I've been extremely thoughtful today, as you can probably tell. When I write about fun things, well, I write.. well.. with a LOT of enthusiasm. Really. ^_^ When I write like this.. I'm thoughtful. Well I guess most of my posts here have leaned more toward the excited way. I think college is influencing my writing and thinking processes. haha. SPEAKING OF!
I finished a 32 page Essay Book for my Family Processes class today. :D It feels like SUCH an accomplishment! That class has helped me in so many ways. Well, in connection with all the other influences I've had it has. I can't help thinking all of this was supposed to happen at the same time. Along with getting closer to the Shelley's.. and the influences of college... I've gotten closer to my dad. This has also resulted in my having more insights about life, because he is a VERY wise person. I've also been discovering that many many of my tendencies are like his. I am more like my dad than I used to think, and it's a fun and exciting thing to discover. :) I Love my dad!
I know I do this a LOT. But there are a few people I'd like to thank for helping me through the past few months.
Yaker. My amazing boyfriend. He makes me feel like I'm in a dream. Or a romantic-comedy. There are so many times when he does things so perfectly and according to what I really like that I wonder if it's all real. He has made me happy on countless occasions and helped me get to know myself as I get to know him. He's one of the best guys that I've ever met, and I Love him more than I've ever Loved anyone else. Besides family.. maybe. Ok that's unfair, because the Love I feel for them is on a different level. I didn't think the level of Love I have for Yaker even existed. He brings me SO much Joy. :)
Gladiator. He has earned my absolute trust in so many ways. And helped me through so many tough times. I will forever be in debt to his friendship and kindness.
MommaS. She's so crazy and fun. She has helped me through quite a few tough times too. I am so so grateful I know her. I Love her so very much. :)
Cookanoove. Even though I only knew him for all of a month before he went on a mission, he helped me in my life too. And continues to with his letters from Florida.
Beekanoove. Iwubyoumoost! This girl is so much fun. She makes me laugh endlessly and accepts me for who I am despite all the very strange things I do. I Love her too.
MrDarcy. My amazing padre. The talks I've had with him recently have helped me so very much. And all the help he's given me with college? I'll always always always be ever so grateful for him. I Love you dad!
Soza. The small acts and words of kindness and reassurance he gives me are more help than he could ever know. This guy has helped me so much in the past three years. Thank you.
Poker. Despite our childish banter, we have tons and tons of fun. Not only that, he has helped me feel better on a few bad days.

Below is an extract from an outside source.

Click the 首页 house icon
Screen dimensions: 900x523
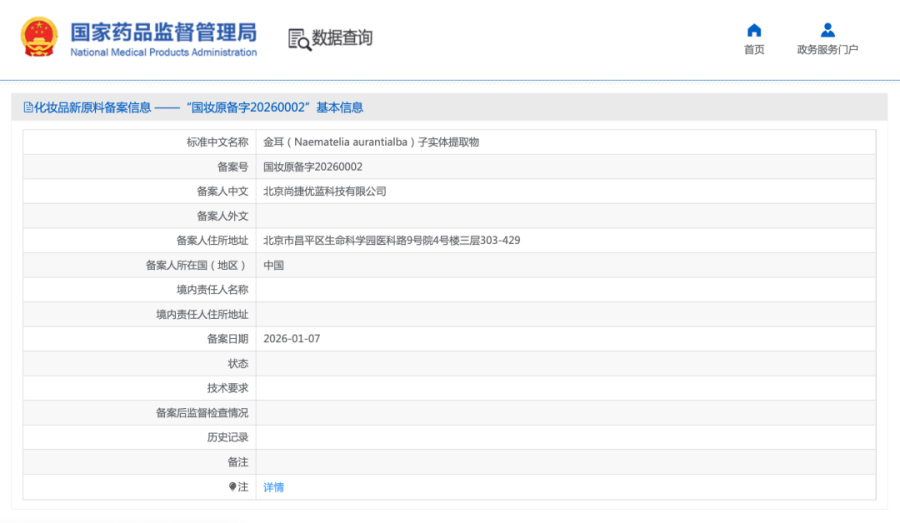tap(754, 30)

Twin. As always. I Love my Soul Sister. FOR LIFE. :D
Sleepy (or J.B., whichever). Though we don't talk a whole lot, when we do I feel rejuvenated and happy. This guy is so sincere and caring, and it shows. I'm grateful for him as well.
Blunt Guitar Man. Advice Advice Advice! We have had quite a few long talks. He makes me feel important and sometimes says things that help me SO much I can't even describe.. :)
TheMuffin. We have had a few sister dates and they have been quite awesome, if I say so myself. I Love her.
Timon (D~). With his listening ear and reassuring words.
RFarm. She's so beautiful and fun and has helped me be happy more than once in the past little while. I Love her!
MooseP. Super fun. Spastic. Always brings out the silly me. I Love this girl SO very very much!
There are so many people who have helped me throughout.. life! But these are the ones who've made a rather strong impression on me as of late. Thank you, thank you, thank you!